Hortense ( Nathalie baye ) et  Solange ( Laura Smet ) – Crédit Photo: Pathe Distribution-

Le contexte mis en place  du vécu quotidien des années 1915 et Jusqu’à  l’après-guerre            ( 1922) dans lequel Xavier Beauvois, va nous immerger au fil des nombreux événements.    La  première partie de son récit, s’attarde sur la mise en place et les difficultés du travail des femmes à la ferme , et de la vie au village. Le lourd climat de l’attente des nouvelles et la peur des mauvaises nouvelles ,ou , les joies consécutives aux courts retours des permissionnaires . Le moral entretenu pour les enfants à l’école et les poèmes écrits pour les « héros » combattant l’ennemi , le prêche dominical du prêtre pour soutenir le moral de ses ouailles. Les douleurs des familles et des blessés revenus du combat et surtout celles du  deuil des morts  au combat  …dont on ne sait même pas , si les corps seront rapatriés au village! . Ces absences insupportables et ces douleurs intimes retenues qui minent la campagne et ses habitants.
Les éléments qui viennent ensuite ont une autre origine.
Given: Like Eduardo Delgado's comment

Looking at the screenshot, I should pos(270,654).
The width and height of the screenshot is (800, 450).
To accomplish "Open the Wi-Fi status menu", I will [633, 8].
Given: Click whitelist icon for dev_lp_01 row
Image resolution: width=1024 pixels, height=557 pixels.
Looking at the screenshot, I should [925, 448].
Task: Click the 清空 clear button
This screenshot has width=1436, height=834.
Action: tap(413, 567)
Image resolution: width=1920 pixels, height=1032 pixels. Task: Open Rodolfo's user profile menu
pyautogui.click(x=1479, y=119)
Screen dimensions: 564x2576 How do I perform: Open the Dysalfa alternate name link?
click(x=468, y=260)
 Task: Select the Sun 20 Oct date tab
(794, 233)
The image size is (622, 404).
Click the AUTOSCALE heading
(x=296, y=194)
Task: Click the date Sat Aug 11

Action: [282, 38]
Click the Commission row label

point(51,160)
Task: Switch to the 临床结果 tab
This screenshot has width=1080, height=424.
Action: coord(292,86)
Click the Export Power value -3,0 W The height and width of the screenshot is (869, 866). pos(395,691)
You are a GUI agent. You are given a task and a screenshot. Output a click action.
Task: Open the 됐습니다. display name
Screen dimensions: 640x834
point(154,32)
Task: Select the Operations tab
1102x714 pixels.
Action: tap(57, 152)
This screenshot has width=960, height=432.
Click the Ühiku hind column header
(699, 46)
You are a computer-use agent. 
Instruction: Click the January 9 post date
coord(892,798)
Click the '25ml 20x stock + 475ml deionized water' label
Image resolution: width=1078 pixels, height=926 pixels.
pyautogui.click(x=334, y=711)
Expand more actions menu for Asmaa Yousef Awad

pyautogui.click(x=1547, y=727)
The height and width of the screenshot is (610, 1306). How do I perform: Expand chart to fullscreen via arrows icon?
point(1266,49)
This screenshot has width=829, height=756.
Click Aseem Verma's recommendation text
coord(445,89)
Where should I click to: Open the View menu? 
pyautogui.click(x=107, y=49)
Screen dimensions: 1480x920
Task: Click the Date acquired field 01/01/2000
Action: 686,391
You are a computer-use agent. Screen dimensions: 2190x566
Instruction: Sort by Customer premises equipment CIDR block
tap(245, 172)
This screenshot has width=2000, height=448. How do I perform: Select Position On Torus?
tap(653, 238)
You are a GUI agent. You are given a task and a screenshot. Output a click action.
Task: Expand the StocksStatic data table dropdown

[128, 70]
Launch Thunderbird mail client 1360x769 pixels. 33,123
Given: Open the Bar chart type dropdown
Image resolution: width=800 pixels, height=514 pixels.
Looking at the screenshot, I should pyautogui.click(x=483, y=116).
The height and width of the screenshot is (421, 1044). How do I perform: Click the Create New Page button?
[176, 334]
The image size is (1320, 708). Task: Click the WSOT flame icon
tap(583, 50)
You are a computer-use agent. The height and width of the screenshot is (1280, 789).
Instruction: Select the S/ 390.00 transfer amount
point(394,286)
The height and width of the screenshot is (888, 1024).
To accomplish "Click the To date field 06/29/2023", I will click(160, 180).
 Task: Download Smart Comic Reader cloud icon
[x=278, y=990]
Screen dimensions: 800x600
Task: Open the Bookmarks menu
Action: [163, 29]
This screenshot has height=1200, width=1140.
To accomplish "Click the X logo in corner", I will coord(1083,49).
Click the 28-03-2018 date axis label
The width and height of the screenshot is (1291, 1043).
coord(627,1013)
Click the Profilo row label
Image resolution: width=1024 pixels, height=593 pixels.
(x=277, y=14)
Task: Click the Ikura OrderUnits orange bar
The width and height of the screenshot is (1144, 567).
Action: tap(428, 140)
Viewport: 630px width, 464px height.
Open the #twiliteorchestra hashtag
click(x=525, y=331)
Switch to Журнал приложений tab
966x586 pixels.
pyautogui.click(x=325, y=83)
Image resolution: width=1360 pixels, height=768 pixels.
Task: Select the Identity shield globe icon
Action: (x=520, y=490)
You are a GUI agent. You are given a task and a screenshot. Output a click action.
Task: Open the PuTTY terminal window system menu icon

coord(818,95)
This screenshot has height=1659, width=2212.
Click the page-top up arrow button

L’atmosphère pesante et souffrante, captée avec une belle intensité et retenue par le cinéaste . Celle-ci laissant place à de courtes séquences de cauchemars et ( ou ) récits de permissionnaires racontant leur vécu , les atrocités des combats et les stigmates à jamais ancrées dans leurs mémoires. Xavier Beauvois y fait miroir, en s’attachant à montrer le travail quotidien des femmes aux champs qui les accapare et leur permet de trouver la force libératrice , d’une continuité dont elles sont porteuses  ( sauvegarder la ferme  et le patrimoine… ) et préserver ainsi , les possibilités d’une vie future , après le retour de la paix, et celui  espéré de leurs maris…

le travail aux champs , une scène du film ( Crédit Photo: Pathé Distribution)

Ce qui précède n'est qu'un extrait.